Minnesota's offense picked things up as the evening went on, ending up with a total of 19 shots on net by the end of the game. But the Blackhawks recorded a whopping 25 blocked shots, including six from Brent Seabrook and four from Niklas Hjalmarsson — who took one to the neck/throat and didn't miss a shift.

"They're good. They play a good system, they're a mobile D," Zach Parise said. "They block a lot of shots, they're so good with the puck. They make good plays they they spring their forwards, and I think we can probably do a better job against them, making them work."

[RELATED: Blackhawks take down Wild in Game 2, grab 2-0 series lead]

Similarly to Friday night, the Wild weren't terribly upset with their overall performance Game 2; they still feel they're close to getting right back in this series. But they definitely have their list of thing they'd like to improve on before returning to Minnesota for Games 3 and 4.

Part of that will be finding a way to get past the Blackhawks' defense.
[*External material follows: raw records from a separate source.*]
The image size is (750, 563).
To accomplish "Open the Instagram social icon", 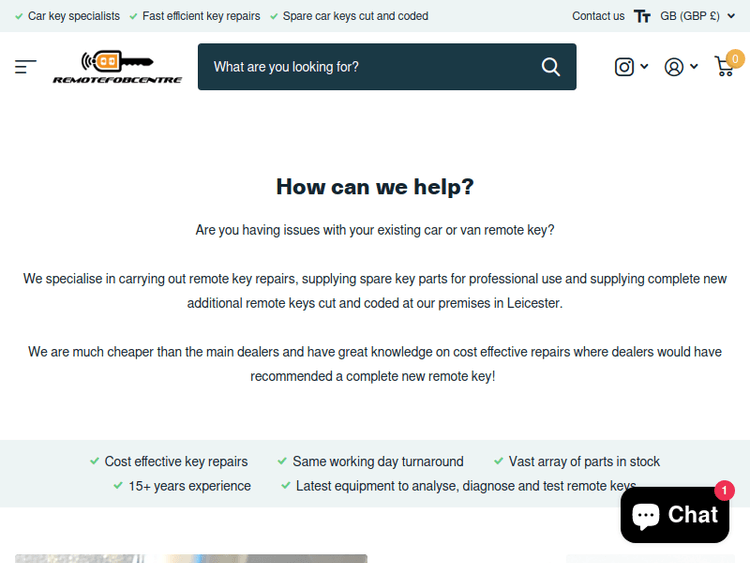I will 624,67.
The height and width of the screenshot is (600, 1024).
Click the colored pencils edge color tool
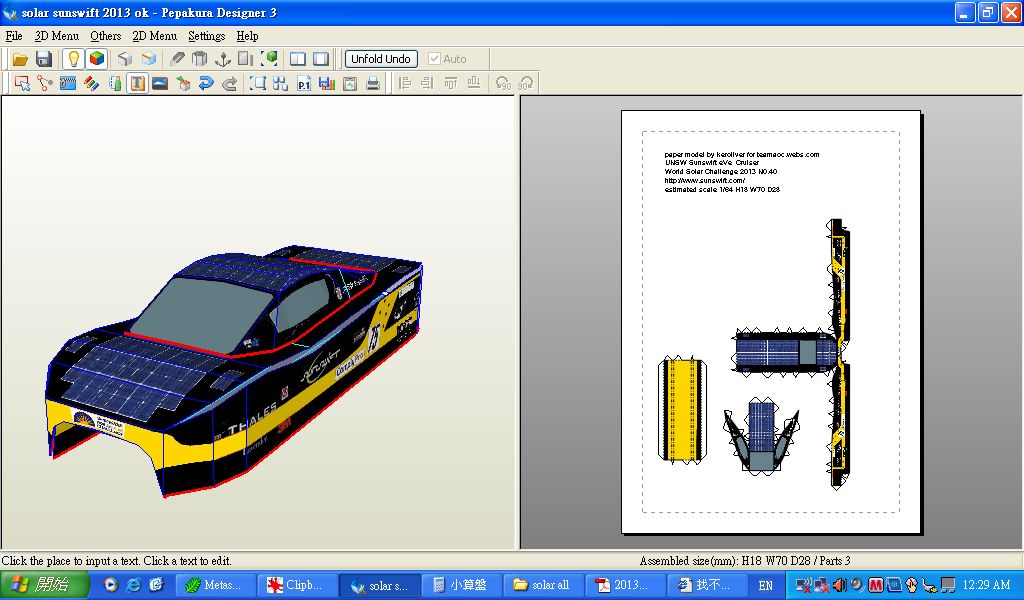coord(91,84)
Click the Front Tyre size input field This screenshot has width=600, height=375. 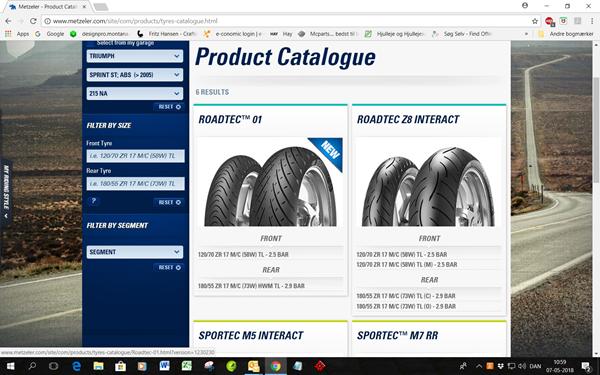click(135, 156)
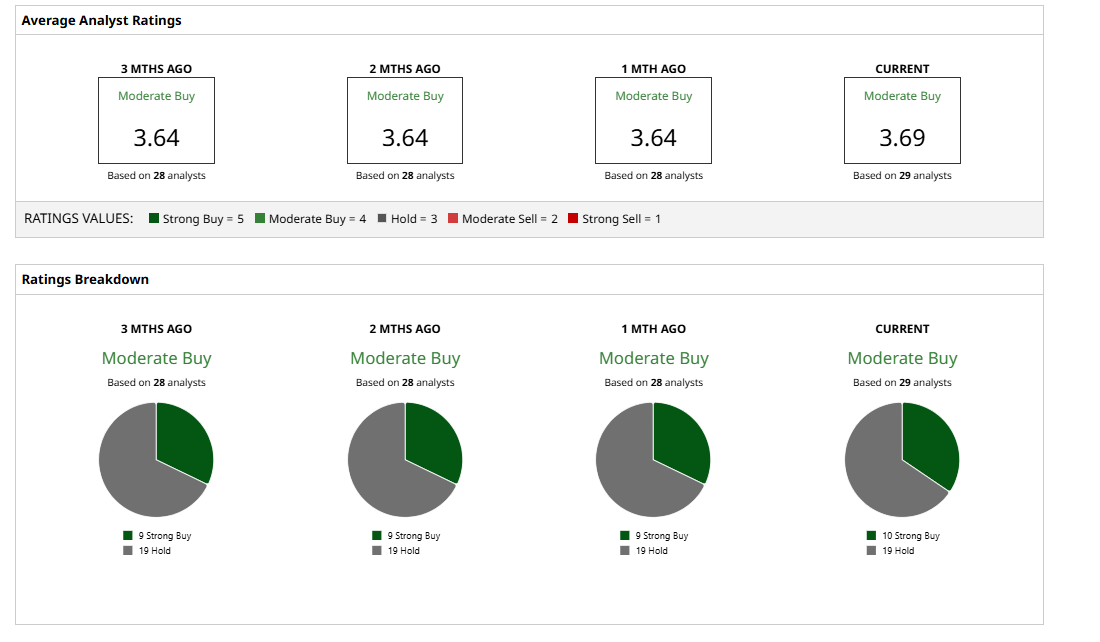Click the Average Analyst Ratings header
The height and width of the screenshot is (642, 1100).
pyautogui.click(x=101, y=20)
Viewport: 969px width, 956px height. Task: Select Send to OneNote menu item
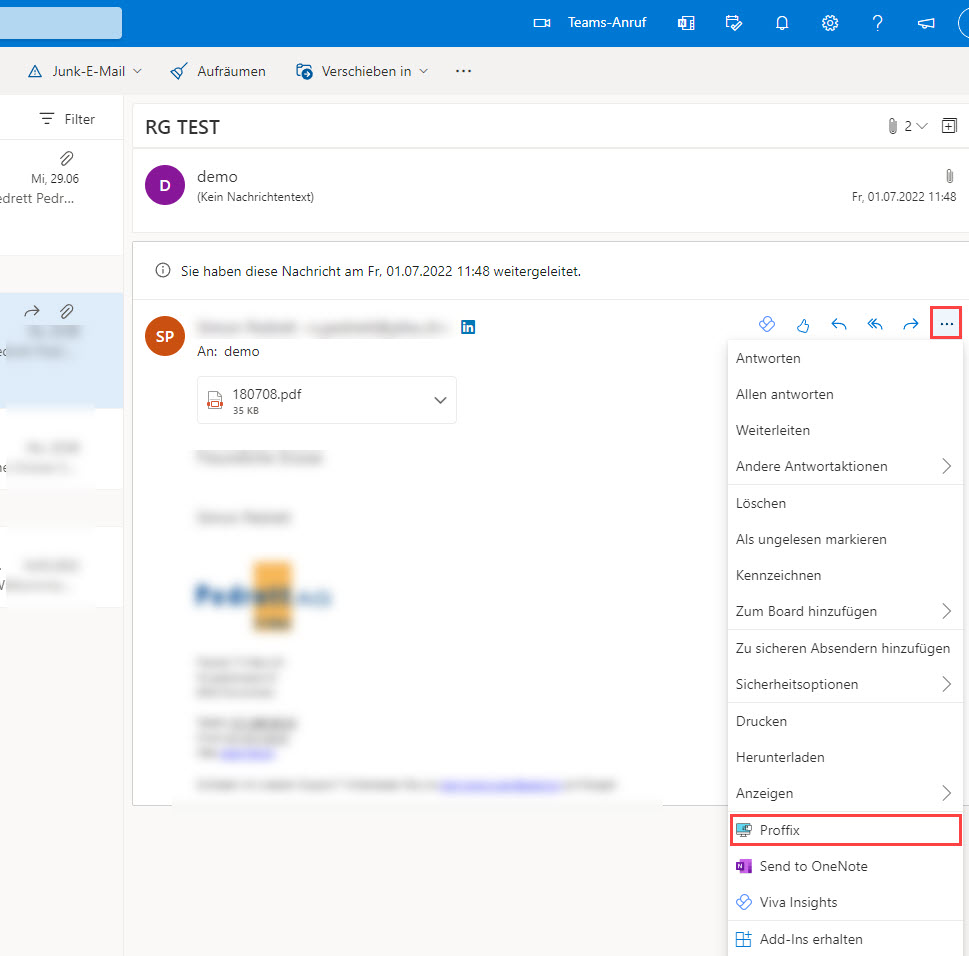[813, 866]
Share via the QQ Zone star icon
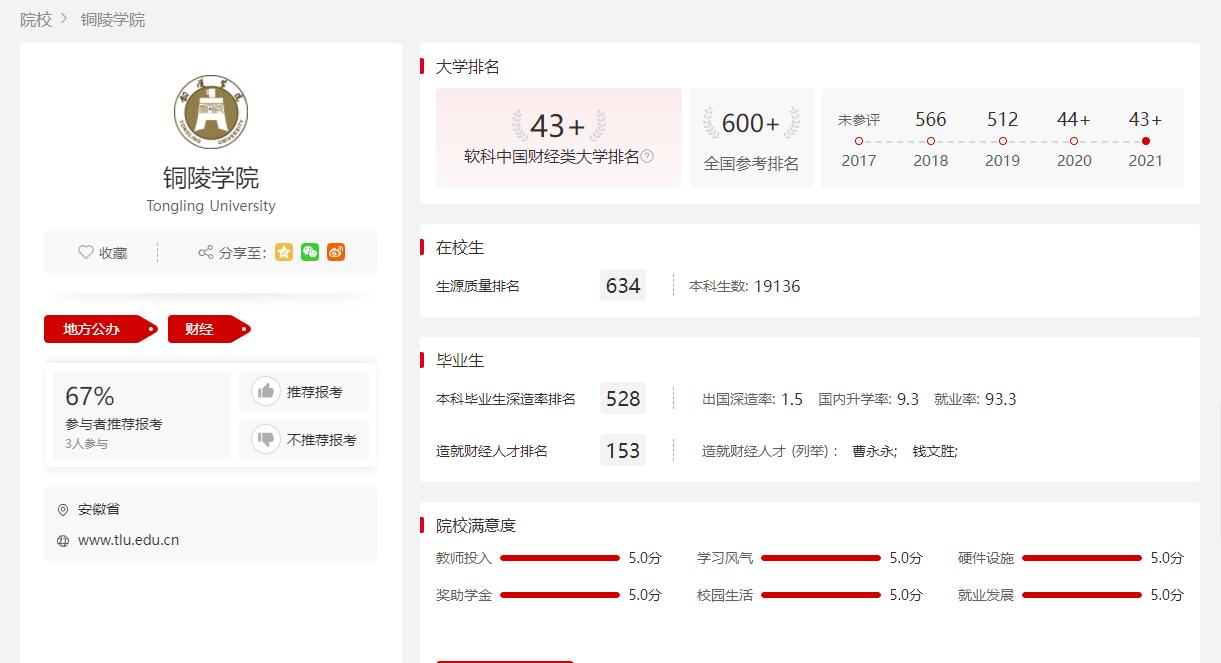 [284, 252]
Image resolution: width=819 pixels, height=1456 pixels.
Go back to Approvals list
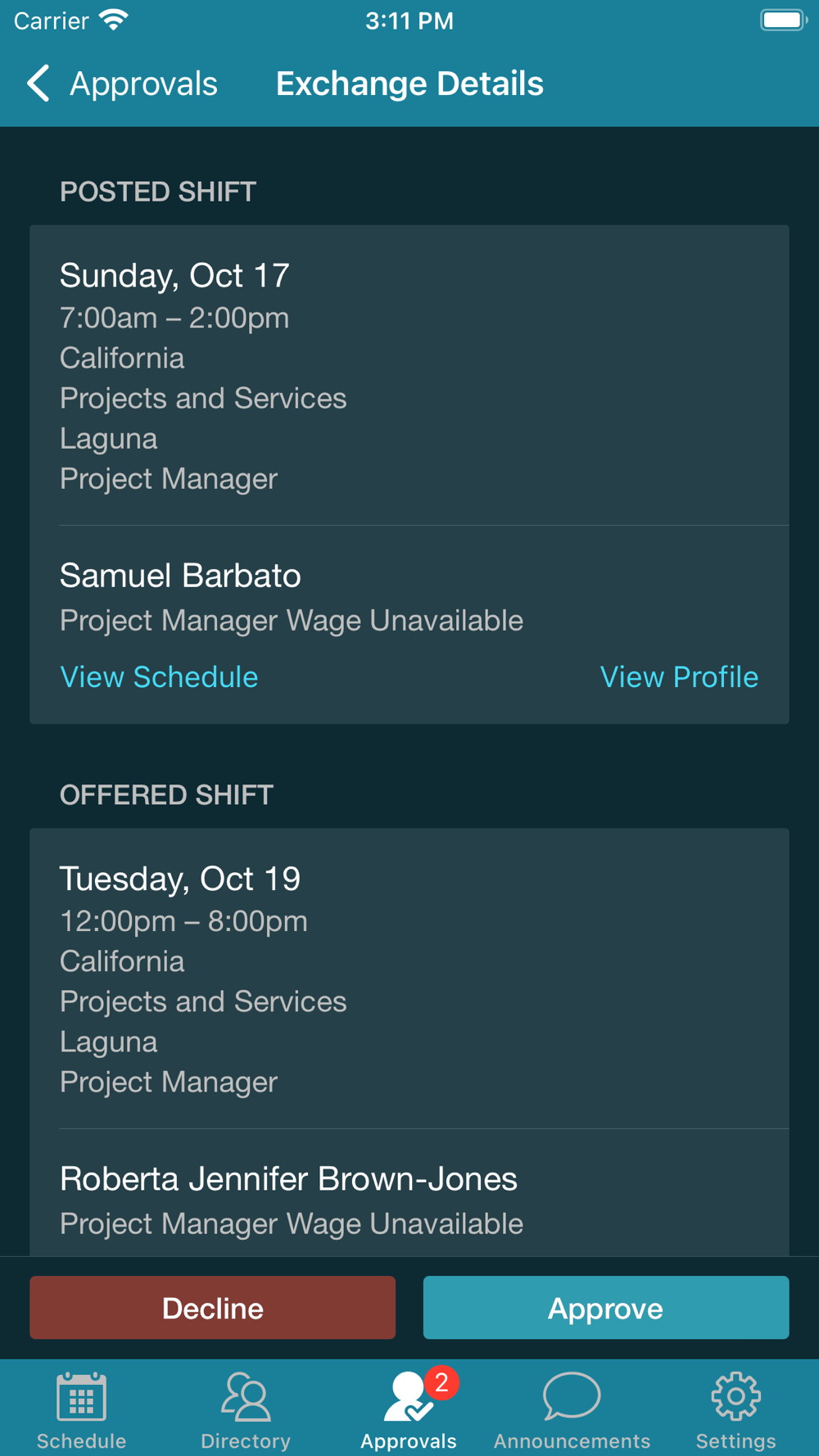click(x=143, y=84)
"As a group, they're a well-rounded team. As much as everyone talks about how good they are offensively, they're very good defensively," Kyle Brodziak said. "We have to find a way to just sustain some more pressure in their end and try not to force as many plays. When we're doing that, they're breaking out of the zone and we're getting back into our end.

"I think it's important that we not only focus on getting in their zone, but finding a way to keep it there. Try to find a way to wear them down that way."